1 Life Before Internet! All the docs were prepared on an IBM electric typewriter, which had a correction ribbon – a vital feature. And then printed by offset litho.

24 replies on “Silver on the tree”

Whichever is the earlier of (a) the time at which you guest edited an episode of Flagship because Nick was off politicking and I took over from the previous sports editor who had just hung up his pen or (b) when we met for RPGSoc FLRPs at some point between 1994 and 1997.

A sidenote which amuses me is that the Flagship sports editor after me was Mark Labbett, who has since become more famous as one of the Chasers on ITV teatime quiz The Chase.

In my memory (which is notably poor at the best of times) you wrote to me at Flagship before you came up to Oxford, when I was still reviews editor – talking about various wrestling games you were involved with. So I already knew who you were by the time you appeared and started FLRPing etc. And perhaps we’d even physicaly met up at a con or something. But this might just be my brain subconsciously attempting to impose narrative on a chaotic stream of events…

Unfortunately my email archive only goes back to October 1995, by which time the correspondence suggests we already knew each other pretty well. And my physical mail archive is somewhere deep in the loft! Well, it’s at least 15 years, anyway.

(My guest editorship was over the June 1997 general election, so you must have pretty much finished Oxford by the time the issue came out.)

I have a vague memory of the Enchiridion, though it is pretty vague now.

PBM was a good time in my life, even though it was when the RSI first kicked in.
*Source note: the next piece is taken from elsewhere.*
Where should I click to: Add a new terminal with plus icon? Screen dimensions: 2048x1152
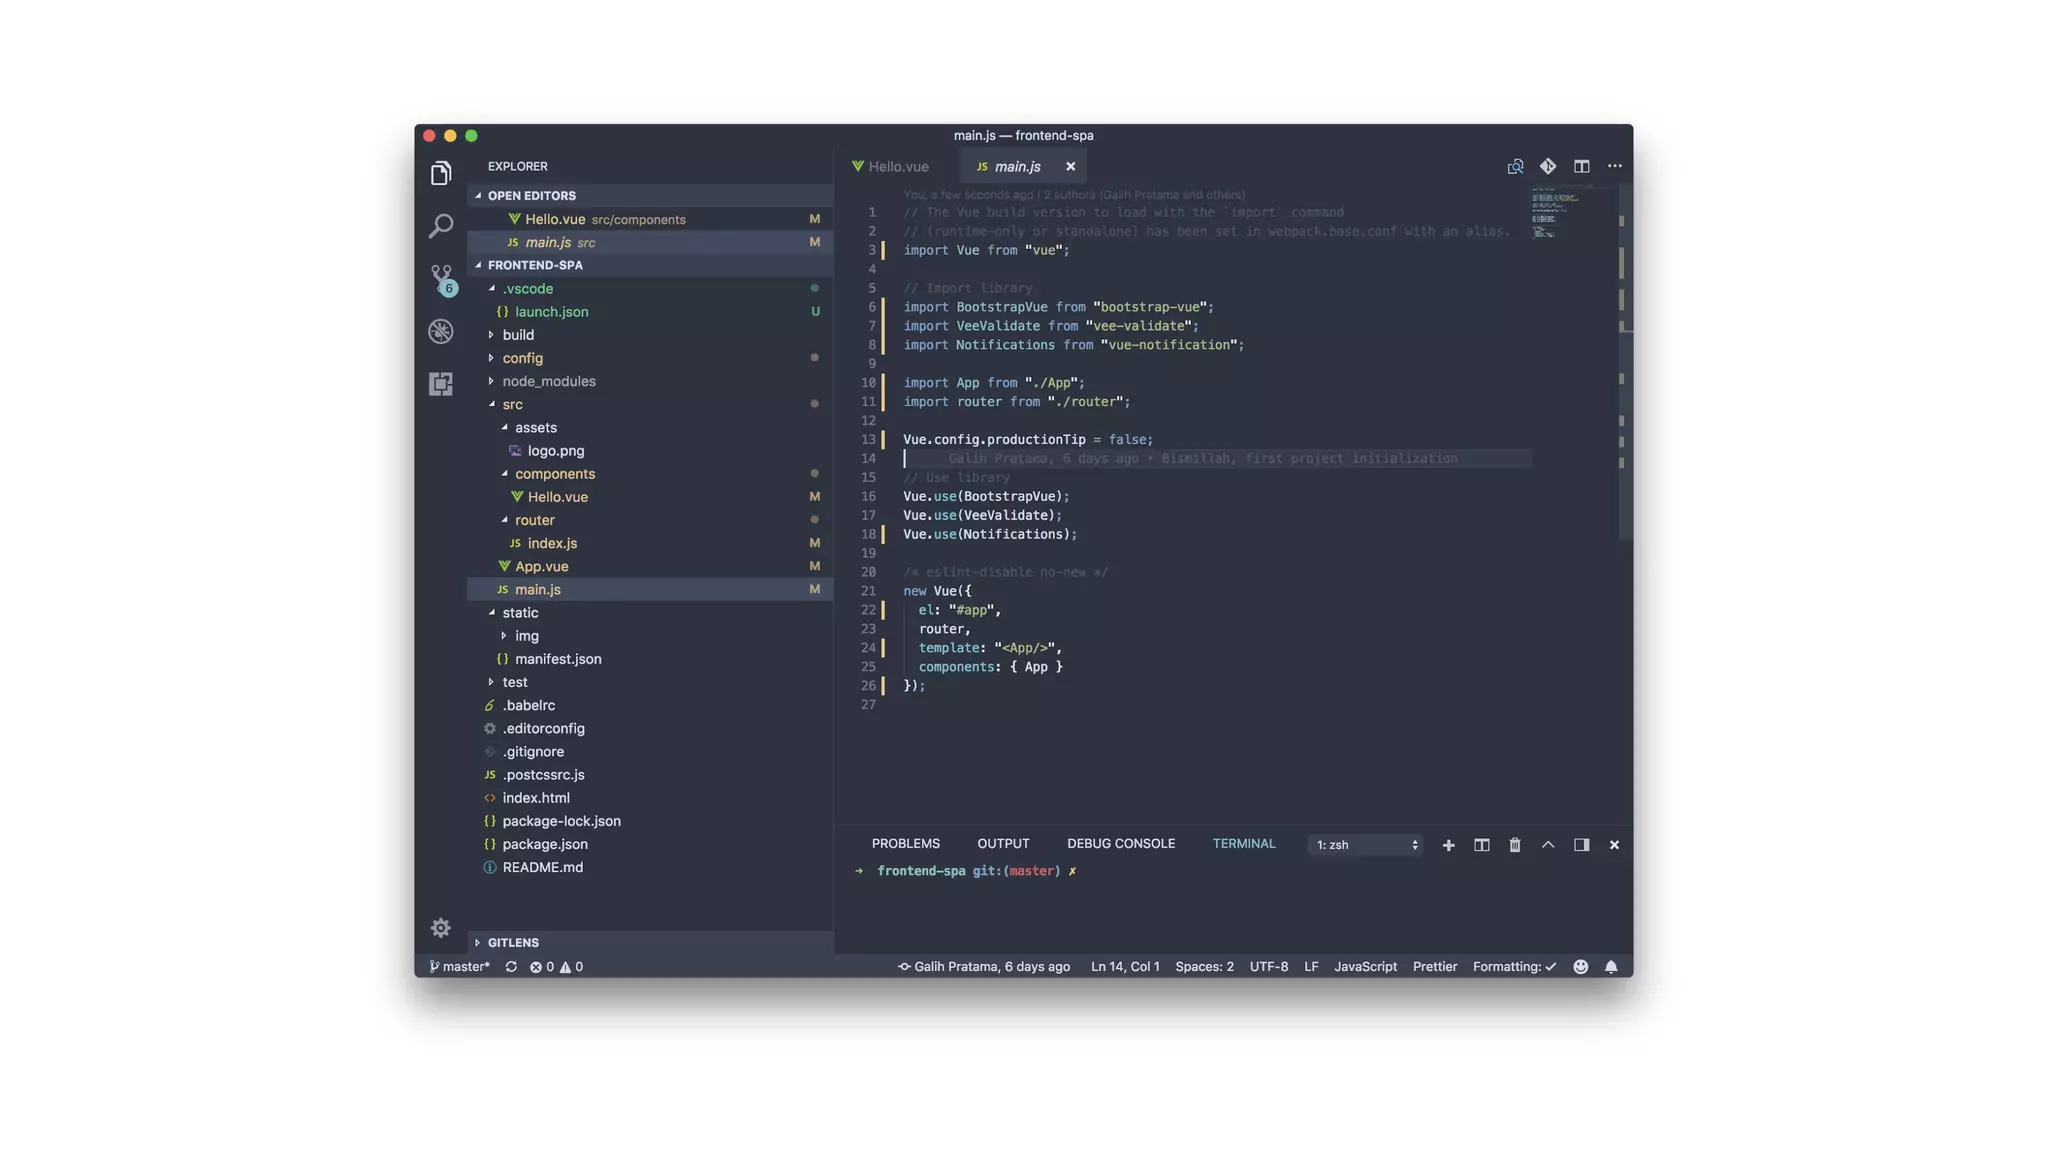(1448, 845)
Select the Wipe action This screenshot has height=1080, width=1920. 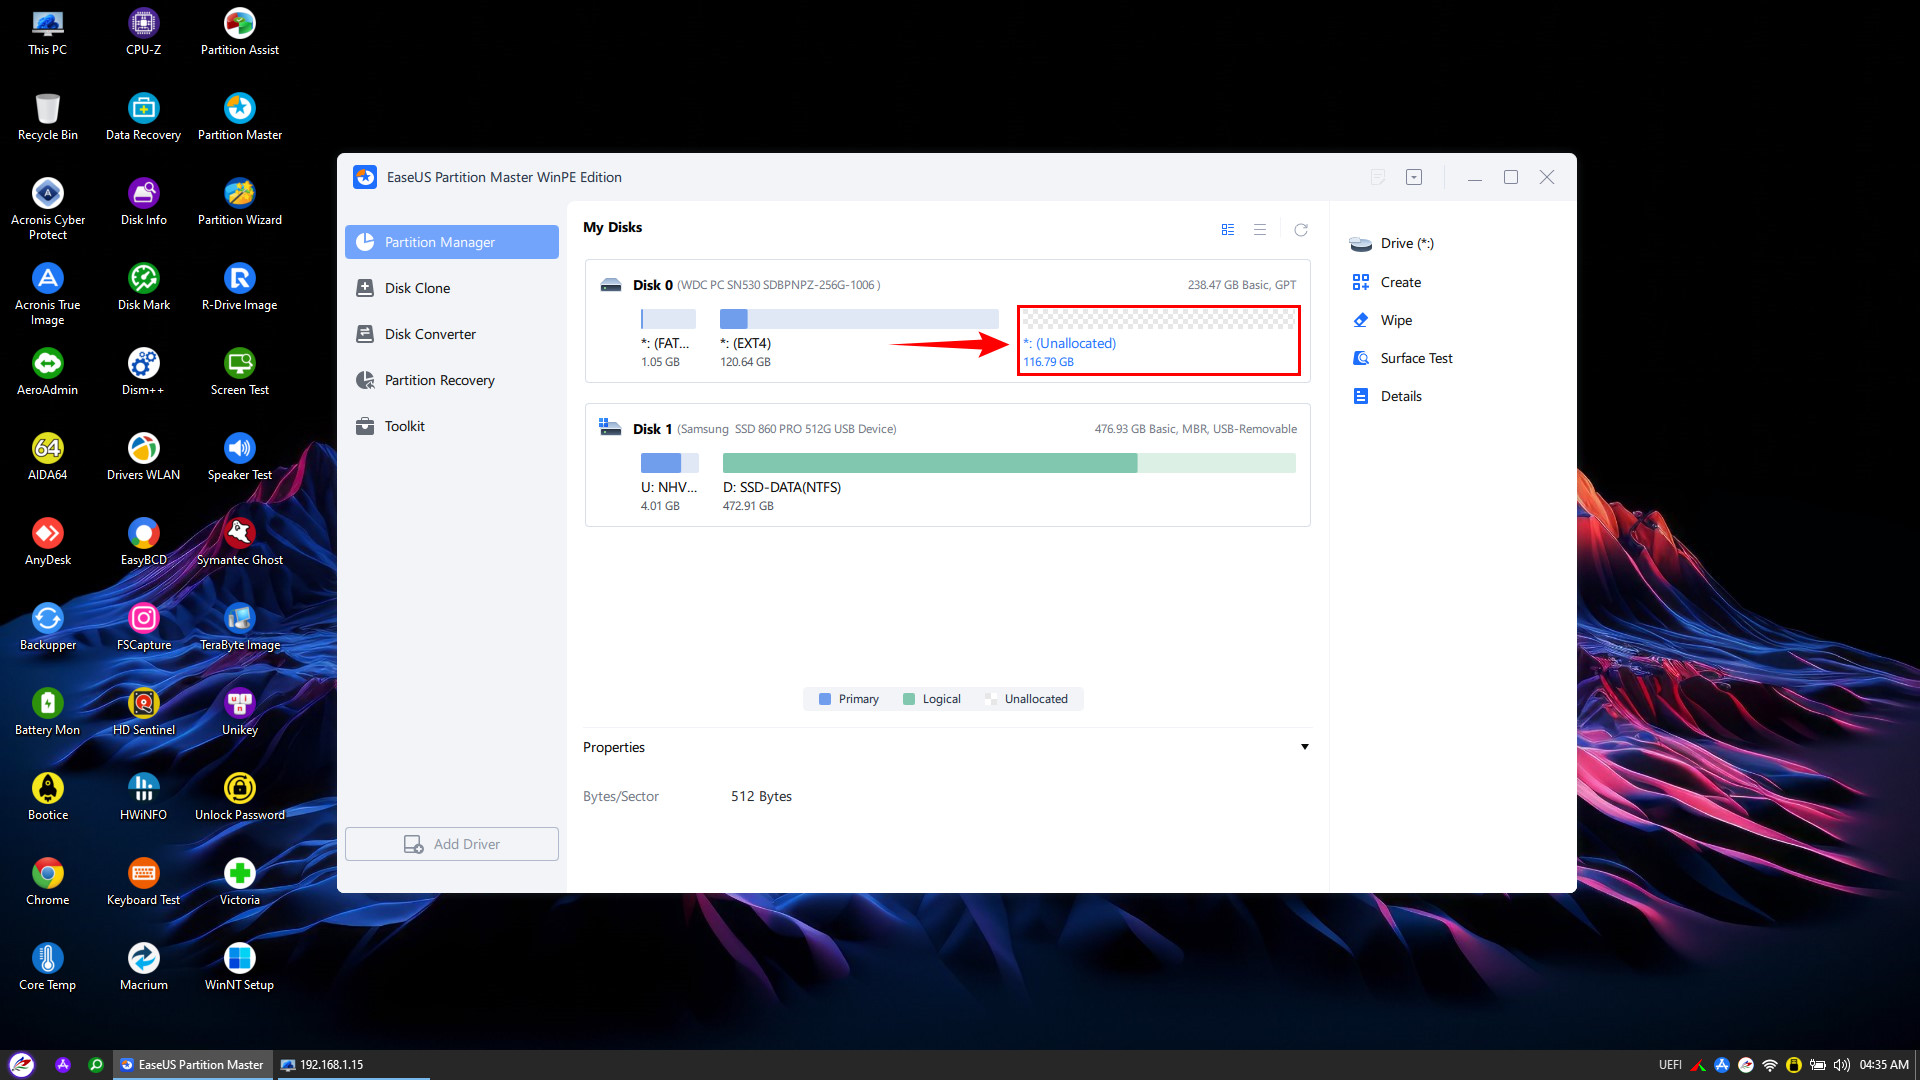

I had enormous fun running Delenda and am still in touch with a few of the players. (You’ll have to come down for one of our games weekends some time.)

Mm, the PBM era may have been brief, but it was responsible for some amazing creativity and great community-building. I’m still in touch with some of my players too, they’re a good bunch! I’d love to come down to one of your get-togethers, but sadly my Dad’s health situation means weekends away have been pretty unusual lately. Hopefully that will improve soon.

I used to regularly read Flagship and wish I could play all of the games. Or at least some of them. I never got too play much though, and failed to keep up with the very fine Lands of Nevron (I wonder what ever happened).

I always thought Mo was some sort of elder god of gaming, reading all his reviews… 🙂

That’s what people were supposed to think 🙂 but really I was just opinionated and mouthy, and lucky to be in the right place at the right time.

More like a flying polyp of gaming 🙂

Nevron gradually faded away, I think. There are still a couple of old web resources around:
http://www.network54.com/Forum/69554/
http://games.groups.yahoo.com/group/NevronInfo/

although this rather suggestive page:
http://landsofnevron.com/
may hint at further life…

Does anyone still run PBM RPG’s like that anymore (or even PBeM’s?). I could never get into KJC’s antiquated entry system for their ‘RPG’ (hack n’ slash), but some of the wargames were worth playing (Keys Of Medokh got me in, and would have been good if it wasn’t actually vapour ware)

Medokh was a very interesting case. The way it hooked so many people (me included) to keep playing it, despite knowing perfectly well that it wasn’t written, exemplifies the best and the worst things about the PBM industry.

There are still a few PB(E)M RPGs around, but I think they’re all on a hobby kind of scale – more of a social-group activity than a genuinely commercial operation.

I very much enjoyed running my own ones, but I don’t think I could go back to it; the hours/money equation just wouldn’t stand up.

It was all quite opportunistic, as I happened to make the right contacts at the right sort of time. Tbh if I hadn’t been in touch with people who were already making a living that way, it would never have really occurred to me to try and do so myself.